Don’t restrict growth
While Raab insists that the UK should aim to cement its role as a “force for good in the world” over the coming decade, a video leaked to the Huffington Post reveals Raab saying restricting trade due to human rights records would limit access to “growth markets”.
During the Q&A session with government officials, the foreign secretary said the UK would be in a better position if it was willing to engage with other countries.
“We don’t junk whole relationships because we’ve got issues – we have a conversation because we want to change the behaviour,” he said.
Trade Secretary Liz Truss has also written in Politico today about how the UK’s foreign policy review is a positive step for values driven “free and fair trade”.
WTO engagement
Truss said the UK would engage with the WTO, using the next ministerial conference under new director-general Ngozi Okonjo-Iweala “to build back a better trading environment in which everyone plays by the rules and the full benefits of trade are felt worldwide”.
A ‘Global Britain’ strategy delivered local jobs, she pointed out, with 6.5 million UK jobs tied to exports, according to a recent report.
Meanwhile, MPs are calling for stricter enforcement of modern slavery laws on businesses operating in regions such as Xinjiang in China where human rights abuses are widely reported, according to the FT.
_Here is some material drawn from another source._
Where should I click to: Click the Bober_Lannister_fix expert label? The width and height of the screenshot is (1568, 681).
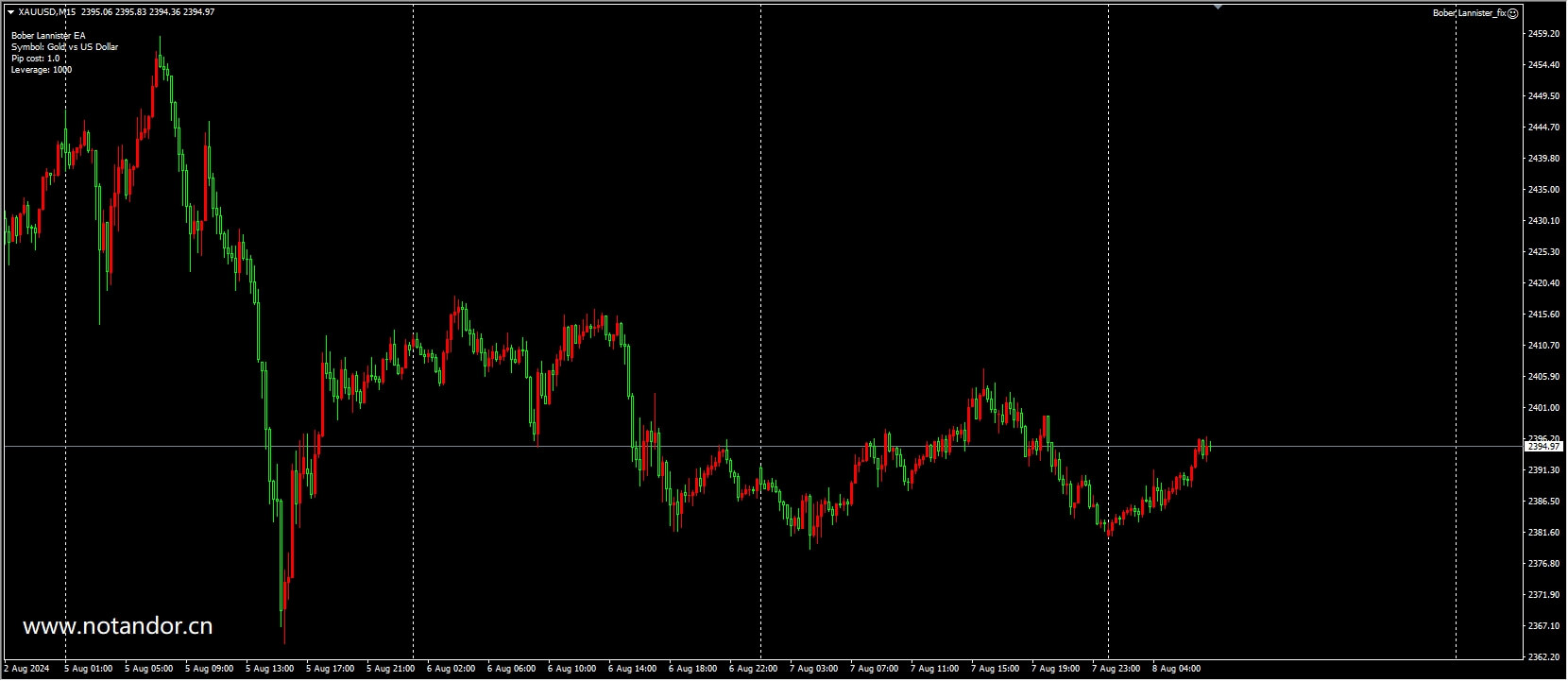(x=1469, y=13)
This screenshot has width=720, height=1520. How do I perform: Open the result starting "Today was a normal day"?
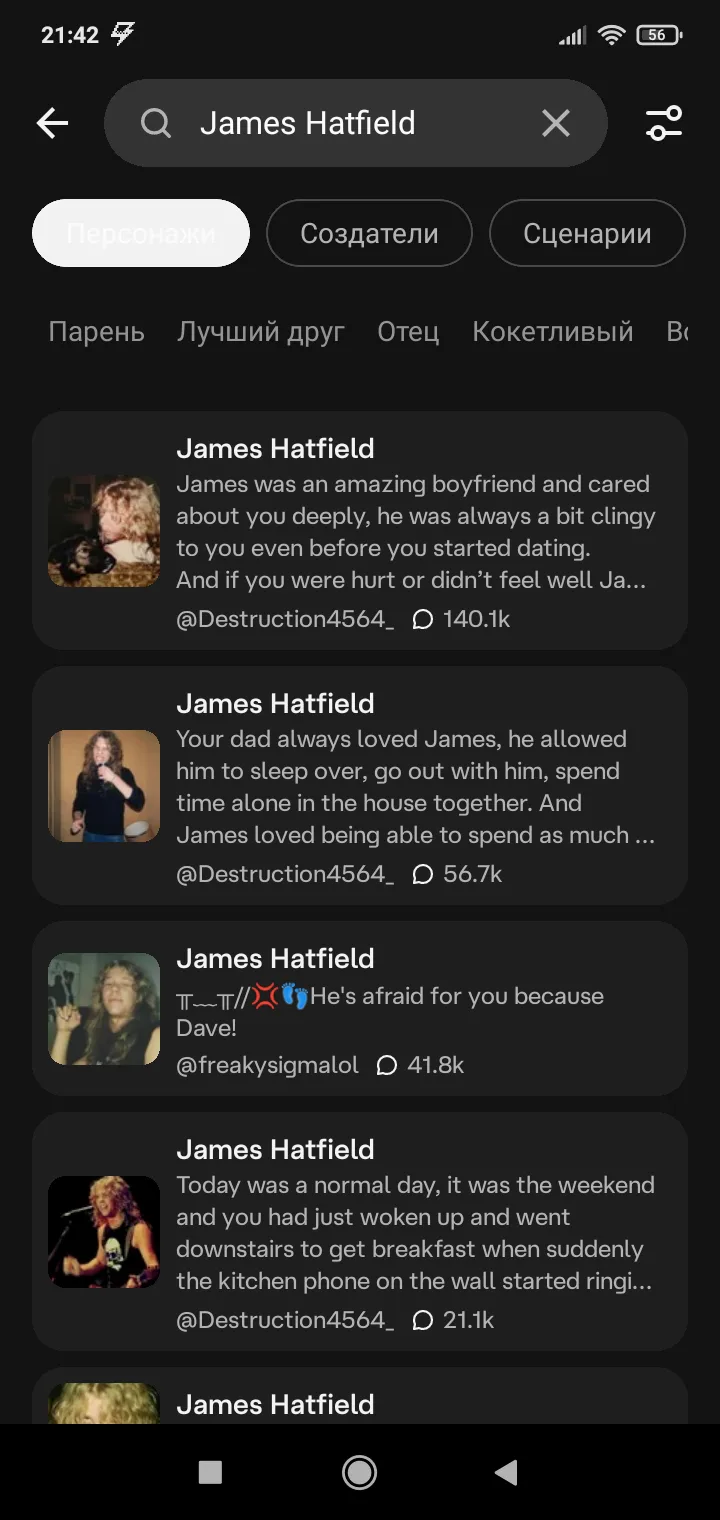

The business, energy and industrial strategy committee said in a report today that there was “compelling evidence” that companies were “complicit in the forced labour of Uighurs in Xinjiang”.
Modern slavery policies
MPs found that although companies had modern slavery policies in place, they were not always robust enough to examine their supply chains.
The committee also called on the Department for Business, Energy and Industrial Strategy (BEIS) to “do more to meet its commitments to uphold human rights, particularly in relation to businesses with links to China”.